RNN

Neural Network and fixed input size

The concept of neural network rely on backpropagation from the output to the input, and the input can only be learned if the input size is fixed. This means that the dimensions of our input data must remain consistent throughout the learning process, because we need to calculate the weight and bias precisely for each input.

When our network is configured with fixed weights or biases, they are shared across the inputs, making it easier to generalize across different inputs and giving the network the ability to learn and adapt from the data.

The problem is occuring if we want to do something that’s sequential, for example a data of stock price predictions, weather forecasts, or business finance. The concept of something sequential such as time step for time series data or position of words in a sentence in NLP can’t be grasped with traditional neural networks because these types of data have variable input sizes and the order of inputs matters a lot.

Day Number	Stock Price
1	$15.23
2	$15.45
3	$15.60
4	$16.00
5	$15.75
6	$16.10
7	$16.00

Just imagine if we want to predict the stock price for the next day, we need to know all of the previous stock prices. The fixed input size of neural network can’t handle this kind of problem, because the stock price data is dynamic in the input size and imagine if train the model with 50 days of data, then we need to retrain the model again if we want to predict the stock price of length 51 days.

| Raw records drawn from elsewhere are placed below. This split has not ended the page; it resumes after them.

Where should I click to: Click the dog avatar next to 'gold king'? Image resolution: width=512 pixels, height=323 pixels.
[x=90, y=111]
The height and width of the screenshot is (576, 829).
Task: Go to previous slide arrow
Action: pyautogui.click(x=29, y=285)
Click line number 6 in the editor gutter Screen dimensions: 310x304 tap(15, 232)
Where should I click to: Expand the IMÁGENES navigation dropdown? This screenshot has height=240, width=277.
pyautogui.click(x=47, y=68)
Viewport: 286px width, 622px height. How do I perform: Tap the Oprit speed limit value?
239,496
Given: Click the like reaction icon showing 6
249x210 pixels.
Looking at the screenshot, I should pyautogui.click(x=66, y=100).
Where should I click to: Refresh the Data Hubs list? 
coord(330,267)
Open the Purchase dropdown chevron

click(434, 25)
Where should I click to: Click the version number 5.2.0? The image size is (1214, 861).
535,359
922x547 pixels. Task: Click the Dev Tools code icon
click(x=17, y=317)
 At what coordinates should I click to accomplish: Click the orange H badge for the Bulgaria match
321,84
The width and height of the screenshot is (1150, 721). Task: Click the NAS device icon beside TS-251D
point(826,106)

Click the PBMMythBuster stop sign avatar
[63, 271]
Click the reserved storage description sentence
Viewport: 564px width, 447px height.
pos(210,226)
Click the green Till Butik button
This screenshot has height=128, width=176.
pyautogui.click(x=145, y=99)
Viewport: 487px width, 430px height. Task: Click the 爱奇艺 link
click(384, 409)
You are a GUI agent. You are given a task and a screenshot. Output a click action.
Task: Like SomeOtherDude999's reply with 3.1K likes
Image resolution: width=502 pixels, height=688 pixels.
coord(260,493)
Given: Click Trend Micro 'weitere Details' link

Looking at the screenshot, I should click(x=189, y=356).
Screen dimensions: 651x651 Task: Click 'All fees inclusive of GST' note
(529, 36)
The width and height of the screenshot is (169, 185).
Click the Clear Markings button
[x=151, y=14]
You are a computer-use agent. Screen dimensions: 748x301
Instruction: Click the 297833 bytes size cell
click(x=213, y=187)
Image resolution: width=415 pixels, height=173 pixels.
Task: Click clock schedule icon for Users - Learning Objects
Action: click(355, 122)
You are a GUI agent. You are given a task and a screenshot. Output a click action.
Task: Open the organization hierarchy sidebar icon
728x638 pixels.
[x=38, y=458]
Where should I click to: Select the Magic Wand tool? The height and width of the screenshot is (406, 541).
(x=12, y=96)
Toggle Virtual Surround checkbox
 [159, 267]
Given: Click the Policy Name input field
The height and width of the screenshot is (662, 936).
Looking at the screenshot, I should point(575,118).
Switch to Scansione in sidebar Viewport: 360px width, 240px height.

Further more, the order of the input matters a lot, because to calculate the stock price of day say 51, we need to know the stock price of day 50, 49, 48, and so on. And we can’t just process the data randomly, we need to process the data starts from day 1, day 2, day 3, and so on. Day 51 can’t be making sense if we randomly process day 4 first, then day 1, then day 30, and so on.

So RNN comes when: The input size is dynamic and the order of the input matters a lot.

Define Sequential Data

Just to make sure we are on the same page, sequential data is a data that:

Has a variable input size
The order of inputs matters

So several things that are NOT sequential data are:

Image: The most common technique to handle image data is to flatten the image into a vector using architecture like CNN. Even though RNN can be used to handle image data if we handle it like a sequence of pixels, but the performance is not as good as CNN (we will talk why later in it’s specific section about the drawback of RNN architecture).
Text that has been converted into a vector using feature extraction techniques that doesn’t consider the order of words. For example, if we use TF-IDF to convert text into a vector, the order of words doesn’t matter anymore. So it’s not a sequential data.
Data that doesn’t have a dependency on order. For example, if we want to predict the price of a house, the order of the features doesn’t matter. We can predict the price of a house with the features of the number of bedrooms, the number of bathrooms, the size of the house, and the location of the house. The order of the features doesn’t matter, we can input any order of the house data and the model will still be able to predict the price of the house. It’s different if we want to predict the price based on the historical price of the house, then the order of the data matters.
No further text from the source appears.